Loving grandmother diagnosed with a rare brain disease decides to end her ‘fantastic’ life using South Australia’s new euthanasia laws
- Denise Wyatt used SA’s assisted dying program
- He was diagnosed with Huntington’s disease in 2017.
- Grandma died voluntarily at age 75 on March 12
The family of a beloved grandmother described as the “life of the party” has revealed why she decided to end her life under South Australia’s new euthanasia laws.
Denise Wyatt was diagnosed with Huntington’s disease, a rare progressive brain disorder that affects a patient’s physical and cognitive ability, in 2017.
Her adult daughter, Amanda Hancock, said her mother deteriorated rapidly after her diagnosis, eventually weighing just 90 pounds and unable to swallow when the state passed new voluntary assisted dying laws.
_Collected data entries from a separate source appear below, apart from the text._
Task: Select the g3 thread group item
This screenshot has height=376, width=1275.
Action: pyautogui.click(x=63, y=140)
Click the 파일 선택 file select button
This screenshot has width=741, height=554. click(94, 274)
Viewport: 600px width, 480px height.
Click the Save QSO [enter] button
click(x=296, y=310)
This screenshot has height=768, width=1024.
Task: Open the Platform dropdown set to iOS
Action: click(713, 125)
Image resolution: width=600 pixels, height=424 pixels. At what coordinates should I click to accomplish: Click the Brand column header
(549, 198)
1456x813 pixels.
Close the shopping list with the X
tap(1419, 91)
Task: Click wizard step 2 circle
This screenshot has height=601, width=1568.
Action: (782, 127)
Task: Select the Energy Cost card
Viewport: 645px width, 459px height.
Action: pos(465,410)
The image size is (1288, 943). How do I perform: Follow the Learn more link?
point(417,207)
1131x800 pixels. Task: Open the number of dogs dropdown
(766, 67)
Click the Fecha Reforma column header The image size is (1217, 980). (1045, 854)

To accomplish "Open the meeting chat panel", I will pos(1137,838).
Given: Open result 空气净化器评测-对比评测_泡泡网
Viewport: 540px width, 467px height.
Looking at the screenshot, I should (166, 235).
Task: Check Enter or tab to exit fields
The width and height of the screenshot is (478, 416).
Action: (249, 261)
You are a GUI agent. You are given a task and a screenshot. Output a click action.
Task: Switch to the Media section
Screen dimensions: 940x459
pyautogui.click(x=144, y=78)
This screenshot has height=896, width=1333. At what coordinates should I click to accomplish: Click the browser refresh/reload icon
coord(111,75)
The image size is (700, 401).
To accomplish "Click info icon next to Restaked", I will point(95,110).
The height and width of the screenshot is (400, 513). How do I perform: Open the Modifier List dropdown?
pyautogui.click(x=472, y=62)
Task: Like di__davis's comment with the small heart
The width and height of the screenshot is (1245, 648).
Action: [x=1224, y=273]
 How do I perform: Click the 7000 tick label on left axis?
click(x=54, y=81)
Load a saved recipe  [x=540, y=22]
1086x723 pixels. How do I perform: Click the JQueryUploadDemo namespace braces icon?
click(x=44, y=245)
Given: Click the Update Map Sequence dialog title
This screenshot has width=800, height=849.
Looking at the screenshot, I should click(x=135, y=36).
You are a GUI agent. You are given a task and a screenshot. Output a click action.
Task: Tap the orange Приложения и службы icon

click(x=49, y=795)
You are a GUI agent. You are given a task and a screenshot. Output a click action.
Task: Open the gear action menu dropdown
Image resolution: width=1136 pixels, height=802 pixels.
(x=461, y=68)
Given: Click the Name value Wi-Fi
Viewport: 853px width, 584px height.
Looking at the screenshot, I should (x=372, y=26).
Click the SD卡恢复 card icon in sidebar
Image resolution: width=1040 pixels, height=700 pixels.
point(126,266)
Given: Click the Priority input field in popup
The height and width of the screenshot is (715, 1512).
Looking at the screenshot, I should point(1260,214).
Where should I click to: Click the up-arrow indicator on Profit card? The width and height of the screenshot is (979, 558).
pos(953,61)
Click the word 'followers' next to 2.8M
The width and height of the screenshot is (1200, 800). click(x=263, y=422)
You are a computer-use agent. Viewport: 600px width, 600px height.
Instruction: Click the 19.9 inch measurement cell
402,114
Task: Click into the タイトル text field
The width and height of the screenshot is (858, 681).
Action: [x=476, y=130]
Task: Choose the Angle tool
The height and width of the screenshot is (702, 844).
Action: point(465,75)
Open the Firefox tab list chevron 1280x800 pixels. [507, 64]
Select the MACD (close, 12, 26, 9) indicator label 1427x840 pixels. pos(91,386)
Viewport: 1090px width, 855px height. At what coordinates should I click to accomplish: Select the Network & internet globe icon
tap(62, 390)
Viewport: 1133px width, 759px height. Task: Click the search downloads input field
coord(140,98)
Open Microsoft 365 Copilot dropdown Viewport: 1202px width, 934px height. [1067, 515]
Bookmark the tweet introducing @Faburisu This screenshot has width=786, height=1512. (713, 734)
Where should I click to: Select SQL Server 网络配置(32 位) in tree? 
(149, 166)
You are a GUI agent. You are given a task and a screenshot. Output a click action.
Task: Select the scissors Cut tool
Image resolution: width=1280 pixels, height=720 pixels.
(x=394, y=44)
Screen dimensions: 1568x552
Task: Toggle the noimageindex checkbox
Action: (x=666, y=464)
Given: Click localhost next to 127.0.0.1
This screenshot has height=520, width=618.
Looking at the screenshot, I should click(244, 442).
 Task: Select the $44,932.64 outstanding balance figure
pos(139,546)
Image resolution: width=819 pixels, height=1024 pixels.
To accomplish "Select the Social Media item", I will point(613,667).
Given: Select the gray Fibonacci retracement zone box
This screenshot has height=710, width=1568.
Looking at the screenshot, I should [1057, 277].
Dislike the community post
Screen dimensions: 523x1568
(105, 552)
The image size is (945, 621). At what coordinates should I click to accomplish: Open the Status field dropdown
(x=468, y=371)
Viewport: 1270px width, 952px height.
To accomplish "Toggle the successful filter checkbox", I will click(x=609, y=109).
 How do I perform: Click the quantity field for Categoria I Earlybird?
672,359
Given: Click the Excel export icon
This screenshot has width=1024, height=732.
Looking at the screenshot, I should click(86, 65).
Ms. Wyatt had always told her family that she wanted to die on her own terms without ever having her independence robbed.
Denise Wyatt (bottom left) died surrounded by her family on March 12 using South Australia’s assisted dying programme.
“She would tell anyone who visited her, ‘I want to die,'” Ms Hancock said. 7News.

Ms Wyatt (pictured hugging her daughter Amanda Hancock) was diagnosed with Huntington’s disease in 2017
‘She lived life to the fullest. She had a fantastic life. She wanted to die with dignity.
“By the end I was very anxious, very upset and almost begging for this to happen.”
Ms. Wyatt died surrounded by her family on March 12, 2023, aged 75.
She is one of six people who have used SA’s assisted dying program since it began Jan. 31.
The program has very strict requirements and is only open to people who have only six months to live due to a terminal illness or those who have been diagnosed with a progressive disease.
People with Huntington’s disease have been known to live another 25 years after their diagnosis, but their quality of life is steadily declining.
While the laws were being drafted, critics of the program raised concerns that regulations on euthanasia could be relaxed in the future.

Ms Hancock (pictured with her partner) said the help they received during Ms Wyatt’s euthanasia program was “fantastic”.
Euthanasia is not the only option. We need to make sure palliative care is sufficiently funded so that it remains a real option for people,” said Liberal MLC Dennis Hood.
However, Ms Hancock applauded the show for helping her mother die a peaceful death and thanked the ‘fantastic’ people who guided her family.
‘(It was) very clear, very concise. From the first conversation, from the very beginning to the day my mother passed away, everything was done amazingly,” she said.